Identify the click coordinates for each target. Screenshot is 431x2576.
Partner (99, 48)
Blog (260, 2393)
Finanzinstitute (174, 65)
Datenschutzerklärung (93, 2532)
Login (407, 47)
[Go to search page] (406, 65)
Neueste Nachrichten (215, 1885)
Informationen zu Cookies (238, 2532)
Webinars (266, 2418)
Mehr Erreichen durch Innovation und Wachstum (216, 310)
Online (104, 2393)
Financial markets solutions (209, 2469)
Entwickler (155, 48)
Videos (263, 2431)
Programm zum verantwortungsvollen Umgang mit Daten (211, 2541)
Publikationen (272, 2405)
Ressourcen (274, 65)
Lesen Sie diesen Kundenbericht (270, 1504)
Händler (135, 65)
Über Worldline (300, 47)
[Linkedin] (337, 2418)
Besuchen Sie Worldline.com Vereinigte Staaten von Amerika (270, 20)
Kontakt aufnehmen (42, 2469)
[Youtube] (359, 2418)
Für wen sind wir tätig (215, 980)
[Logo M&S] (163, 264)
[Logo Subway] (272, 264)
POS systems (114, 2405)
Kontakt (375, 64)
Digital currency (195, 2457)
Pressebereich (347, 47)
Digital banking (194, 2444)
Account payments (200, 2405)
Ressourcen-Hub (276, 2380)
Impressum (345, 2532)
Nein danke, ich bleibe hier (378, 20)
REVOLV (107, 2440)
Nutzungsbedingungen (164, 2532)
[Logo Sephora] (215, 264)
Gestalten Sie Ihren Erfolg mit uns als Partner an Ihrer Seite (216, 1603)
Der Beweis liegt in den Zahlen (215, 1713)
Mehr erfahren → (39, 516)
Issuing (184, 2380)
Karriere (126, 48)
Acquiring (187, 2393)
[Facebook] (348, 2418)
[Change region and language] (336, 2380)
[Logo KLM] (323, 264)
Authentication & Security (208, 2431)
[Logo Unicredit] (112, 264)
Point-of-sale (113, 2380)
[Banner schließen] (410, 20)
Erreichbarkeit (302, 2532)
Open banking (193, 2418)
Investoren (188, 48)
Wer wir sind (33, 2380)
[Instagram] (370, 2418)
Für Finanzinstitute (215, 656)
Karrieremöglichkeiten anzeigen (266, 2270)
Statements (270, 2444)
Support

Directions for this task.
Each line of the material above needs to be quoted exactly, please.

Solution to the exercise.
Identify the click coordinates for each target. Screenshot is 431x2576.
Partner (99, 48)
Blog (260, 2393)
Finanzinstitute (174, 65)
Datenschutzerklärung (93, 2532)
Login (407, 47)
[Go to search page] (406, 65)
Neueste Nachrichten (215, 1885)
Informationen zu Cookies (238, 2532)
Webinars (266, 2418)
Mehr Erreichen durch Innovation und Wachstum (216, 310)
Online (104, 2393)
Financial markets solutions (209, 2469)
Entwickler (155, 48)
Videos (263, 2431)
Programm zum verantwortungsvollen Umgang mit Daten (211, 2541)
Publikationen (272, 2405)
Ressourcen (274, 65)
Lesen Sie diesen Kundenbericht (270, 1504)
Händler (135, 65)
Über Worldline (300, 47)
[Linkedin] (337, 2418)
Besuchen Sie Worldline.com Vereinigte Staaten von Amerika (270, 20)
Kontakt aufnehmen (42, 2469)
[Youtube] (359, 2418)
Für wen sind wir tätig (215, 980)
[Logo M&S] (163, 264)
[Logo Subway] (272, 264)
POS systems (114, 2405)
Kontakt (375, 64)
Digital currency (195, 2457)
Pressebereich (347, 47)
Digital banking (194, 2444)
Account payments (200, 2405)
Ressourcen-Hub (276, 2380)
Impressum (345, 2532)
Nein danke, ich bleibe hier (378, 20)
REVOLV (107, 2440)
Nutzungsbedingungen (164, 2532)
[Logo Sephora] (215, 264)
Gestalten Sie Ihren Erfolg mit uns als Partner an Ihrer Seite (216, 1603)
Der Beweis liegt in den Zahlen (215, 1713)
Mehr erfahren → (39, 516)
Issuing (184, 2380)
Karriere (126, 48)
Acquiring (187, 2393)
[Facebook] (348, 2418)
[Change region and language] (336, 2380)
[Logo KLM] (323, 264)
Authentication & Security (208, 2431)
[Logo Unicredit] (112, 264)
Point-of-sale (113, 2380)
[Banner schließen] (410, 20)
Erreichbarkeit (302, 2532)
Open banking (193, 2418)
Investoren (188, 48)
Wer wir sind (33, 2380)
[Instagram] (370, 2418)
Für Finanzinstitute (215, 656)
Karrieremöglichkeiten anzeigen (266, 2270)
Statements (270, 2444)
Support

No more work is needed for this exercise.